• **Text and item location data**:
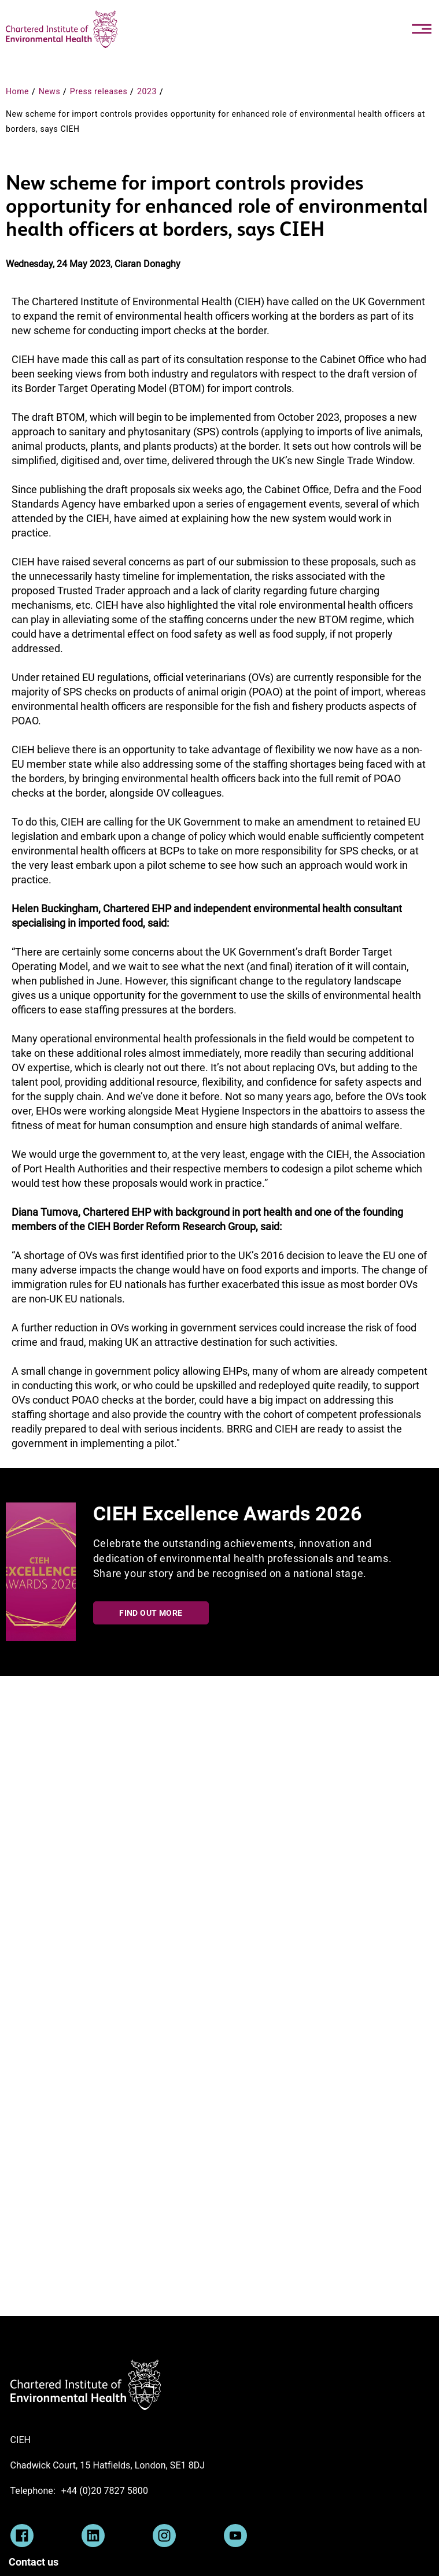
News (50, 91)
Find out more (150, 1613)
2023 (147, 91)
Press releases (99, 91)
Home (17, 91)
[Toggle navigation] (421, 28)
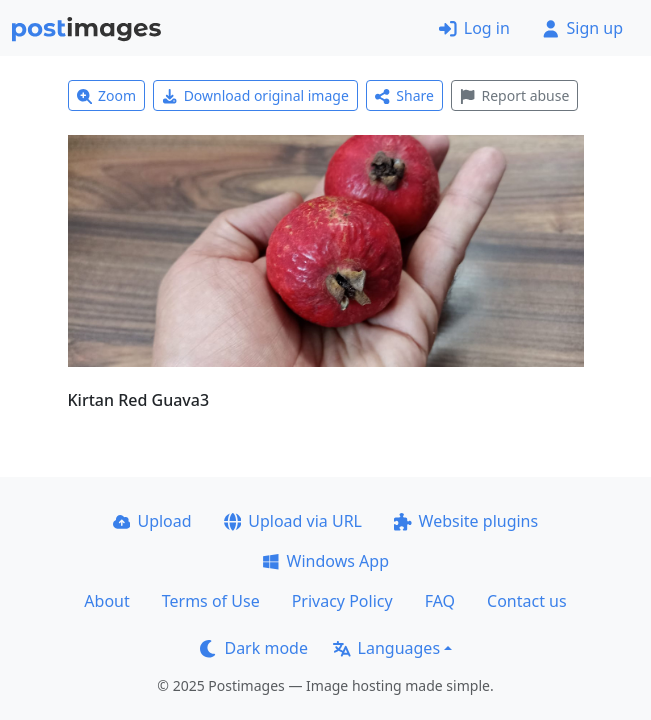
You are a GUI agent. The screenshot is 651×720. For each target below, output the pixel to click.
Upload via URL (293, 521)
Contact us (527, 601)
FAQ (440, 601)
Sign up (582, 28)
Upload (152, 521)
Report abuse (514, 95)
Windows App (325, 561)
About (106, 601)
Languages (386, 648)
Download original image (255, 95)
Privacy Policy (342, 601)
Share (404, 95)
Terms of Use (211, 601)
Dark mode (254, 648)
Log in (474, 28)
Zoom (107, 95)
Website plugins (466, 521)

• **What the exercise asks**: Rewrite all of the data above, substituting "Night mode" for every occurrence of "Dark mode" and leaving everything else unchanged. Omit the pictures from your answer.

• **Task result**:
News (50, 91)
Find out more (150, 1613)
2023 (147, 91)
Press releases (99, 91)
Home (17, 91)
[Toggle navigation] (421, 28)
You are a GUI agent. The screenshot is 651×720. For each target below, output the pixel to click.
Upload via URL (293, 521)
Contact us (527, 601)
FAQ (440, 601)
Sign up (582, 28)
Upload (152, 521)
Report abuse (514, 95)
Windows App (325, 561)
About (106, 601)
Languages (386, 648)
Download original image (255, 95)
Privacy Policy (342, 601)
Share (404, 95)
Terms of Use (211, 601)
Night mode (254, 648)
Log in (474, 28)
Zoom (107, 95)
Website plugins (466, 521)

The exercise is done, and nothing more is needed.